Like many of the newer generation of diagnostics and devices, much of the data will be automatically generated by the technology in the real world. Rather than designing and implementing a controlled clinical trial, the manufacturer is allowed to market the device and collect outcomes data ‘in the wild’.
“The data reflects pragmatic real-life scenarios rather than in narrowly-selected clinical trial populations,” explains Marlow. “It answers real-life questions about how products perform over a long period or in patients living with several chronic conditions.”
This approach gives patients and payers access to technologies they value while additional data on long-term patient outcomes is collected or – for some devices such as cardiac pacemakers – how often batteries need to be replaced.
The information generated by connected devices is easily downloadable and, provided data protection standards are met, can be quickly shared with regulators and authorities without adding much cost to the industry. As transparency about outcomes becomes the norm, companies may also be incentivised by payment arrangements that adjust prices when patient outcomes are improved by a product.
Registries also play an important role in this new data-driven environment but HTA bodies want to ensure that data is of high quality, meets common standards, and is independently verified.
Marlow is working on a project in the EU-funded European network for health technology assessment (EUnetHTA), which aims to standardise HTA across Europe. “One of the new work packages aims to bring together a universal set of standards that HTA bodies and companies can use,” she says. “This builds on the PARENT (cross-border patient registries) initiative and would give everybody more confidence in the data collected by registries.”
HTA bodies, along with regulatory authorities, are just one of the forces moving healthcare inexorably towards a data-driven future. The key to making it all work will be linking patient outcomes data with other sources of information, according to Marlow.

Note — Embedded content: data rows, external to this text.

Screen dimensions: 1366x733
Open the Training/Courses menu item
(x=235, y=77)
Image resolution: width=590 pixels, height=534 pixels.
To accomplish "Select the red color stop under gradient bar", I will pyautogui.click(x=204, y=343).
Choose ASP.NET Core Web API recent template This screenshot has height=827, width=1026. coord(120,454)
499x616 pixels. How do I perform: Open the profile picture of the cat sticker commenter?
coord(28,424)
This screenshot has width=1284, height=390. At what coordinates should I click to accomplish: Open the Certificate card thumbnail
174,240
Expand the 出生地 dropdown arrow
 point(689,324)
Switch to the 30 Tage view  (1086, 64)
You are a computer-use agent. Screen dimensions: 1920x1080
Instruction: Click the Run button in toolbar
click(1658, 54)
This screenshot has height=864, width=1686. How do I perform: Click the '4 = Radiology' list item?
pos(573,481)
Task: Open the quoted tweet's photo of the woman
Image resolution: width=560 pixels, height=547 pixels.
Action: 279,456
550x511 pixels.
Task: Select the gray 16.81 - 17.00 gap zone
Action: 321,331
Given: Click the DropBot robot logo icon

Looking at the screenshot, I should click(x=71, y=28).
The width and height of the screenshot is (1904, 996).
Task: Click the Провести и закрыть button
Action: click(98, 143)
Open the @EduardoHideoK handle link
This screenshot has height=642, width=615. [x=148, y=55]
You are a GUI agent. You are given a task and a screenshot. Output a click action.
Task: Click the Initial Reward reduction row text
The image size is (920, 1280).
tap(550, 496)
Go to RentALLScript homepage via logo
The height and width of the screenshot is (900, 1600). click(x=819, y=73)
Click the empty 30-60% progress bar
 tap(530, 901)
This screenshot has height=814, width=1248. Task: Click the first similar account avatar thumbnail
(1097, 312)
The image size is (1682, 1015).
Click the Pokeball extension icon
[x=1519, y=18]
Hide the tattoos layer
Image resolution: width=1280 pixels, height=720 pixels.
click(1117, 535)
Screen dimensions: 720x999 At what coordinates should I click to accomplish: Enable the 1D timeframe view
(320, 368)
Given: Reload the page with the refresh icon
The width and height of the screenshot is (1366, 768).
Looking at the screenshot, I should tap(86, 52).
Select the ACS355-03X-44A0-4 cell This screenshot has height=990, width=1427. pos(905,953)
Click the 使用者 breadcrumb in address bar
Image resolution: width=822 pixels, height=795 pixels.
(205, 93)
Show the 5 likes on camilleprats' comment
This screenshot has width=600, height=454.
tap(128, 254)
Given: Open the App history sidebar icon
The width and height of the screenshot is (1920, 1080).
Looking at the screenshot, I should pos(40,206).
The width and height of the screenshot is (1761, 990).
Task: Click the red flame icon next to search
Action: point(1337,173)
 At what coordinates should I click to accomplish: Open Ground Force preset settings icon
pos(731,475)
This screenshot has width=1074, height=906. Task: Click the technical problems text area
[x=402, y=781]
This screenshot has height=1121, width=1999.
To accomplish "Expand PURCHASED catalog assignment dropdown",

“Data from registries and data collected directly from devices can be connected to hospital statistics and primary care data sets to give a much clearer picture of how patients fare,” she says. “As more sources of data become available it is increasingly important to be patient-focused.”
Know what payers value
In December NICE announced a collaboration with the US Food & Drug Administration to help developers of devices and diagnostics to generate the evidence needed to persuade payer and providers to approve reimbursement.
“In their efforts to get a product to market, companies can get caught out,” says Leeza Osipenko, who leads the NICE Scientific Advice programme, under which companies can get advice on how to set up trials to generate the evidence NICE requires in making its assessments. “They focus on safety data in order to secure the green light from regulators but, in order to get a product to market, they face new demands for data on clinical effectiveness and cost-effectiveness,” Osipenko said.
NICE will collaborate with the FDA Payer Communication Taskforce, which allows companies to get inputs from payers on how to design development programmes to produce the data needed both to obtain regulatory approval and to persuade the payers of the value of their product.
Similarly, in the EMA’s adaptive pathways scheme, companies can get joint advice from EMA and HTA agencies on how to design drug trials that will meet the evidence requirements of both. The scheme went live in April 2016 following a five year pilot.
During the pilot there was a high level of alignment between the EMA’s requirements and the national HTA bodies. Of the 31 parallel advice procedures, a single trial design was agreed that satisfied both EMA and HTAs in 70 per cent of cases.